Objective: We studied familial cases of skeletal myopathy with atrial fibrillation (Af) and atrioventricular (AV) block to compare the clinical features to other myopathies associated with cardiac abnormalities.
Methods: Neurologic, cardiologic, electrophysiologic, muscle pathology, and genetic studies were performed on the patients showing muscle weakness.
Patients: Four patients (a 63-year-old mother, 30 and 32-year-old sisters, and their maternal grandmother) and three healthy family members from three generations were studied. The mode of inheritance was suspected as autosomal dominant.
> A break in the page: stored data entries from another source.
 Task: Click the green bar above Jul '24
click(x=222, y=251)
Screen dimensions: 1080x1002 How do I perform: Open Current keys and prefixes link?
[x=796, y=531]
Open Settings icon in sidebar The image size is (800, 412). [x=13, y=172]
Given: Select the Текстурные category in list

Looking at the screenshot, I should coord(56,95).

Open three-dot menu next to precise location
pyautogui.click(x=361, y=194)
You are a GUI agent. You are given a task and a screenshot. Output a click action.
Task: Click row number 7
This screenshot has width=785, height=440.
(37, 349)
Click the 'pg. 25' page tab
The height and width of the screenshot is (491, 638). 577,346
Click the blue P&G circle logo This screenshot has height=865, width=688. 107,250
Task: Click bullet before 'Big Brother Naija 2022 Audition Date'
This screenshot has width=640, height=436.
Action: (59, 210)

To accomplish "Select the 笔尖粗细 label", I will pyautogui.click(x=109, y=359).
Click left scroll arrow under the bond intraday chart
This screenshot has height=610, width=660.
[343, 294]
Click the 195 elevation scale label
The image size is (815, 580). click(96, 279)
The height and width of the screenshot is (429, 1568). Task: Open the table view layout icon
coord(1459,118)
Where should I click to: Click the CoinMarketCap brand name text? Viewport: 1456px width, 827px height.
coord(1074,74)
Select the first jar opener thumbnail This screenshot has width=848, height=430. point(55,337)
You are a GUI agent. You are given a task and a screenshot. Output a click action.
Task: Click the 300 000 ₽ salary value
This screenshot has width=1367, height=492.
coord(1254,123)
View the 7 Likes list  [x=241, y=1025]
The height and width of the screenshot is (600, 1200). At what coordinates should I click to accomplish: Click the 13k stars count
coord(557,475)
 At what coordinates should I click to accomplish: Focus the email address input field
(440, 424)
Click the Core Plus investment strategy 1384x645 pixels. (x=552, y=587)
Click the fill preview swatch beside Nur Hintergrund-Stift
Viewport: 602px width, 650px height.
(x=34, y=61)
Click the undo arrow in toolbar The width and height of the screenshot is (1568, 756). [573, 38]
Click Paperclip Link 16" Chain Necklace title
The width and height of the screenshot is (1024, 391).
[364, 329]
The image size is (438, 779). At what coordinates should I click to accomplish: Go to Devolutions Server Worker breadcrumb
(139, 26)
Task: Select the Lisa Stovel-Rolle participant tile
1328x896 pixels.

Results: Two sisters with congenital myopathy without rigid spine developed Af and AV block at the age of 28 and 18, respectively. The mother showed AV block, and underwent pacemaker implantation at the age of 63. The maternal grandmother had dilated cardiomyopathy, Af and severe lordosis. She died of stroke attacks and congestive heart failure at the age of 78. Muscle biopsy obtained from the mother and sisters showed myopathic changes without characteristic abnormalities. No mitochondrial DNA mutations were found. Other inherited myopathies with cardiac complications were not suspected in this family.
Conclusion: This Japanese family appears to belong to a new genetically heterogeneous group of autosomal dominant skeletal myopathy with severe AV block and Af.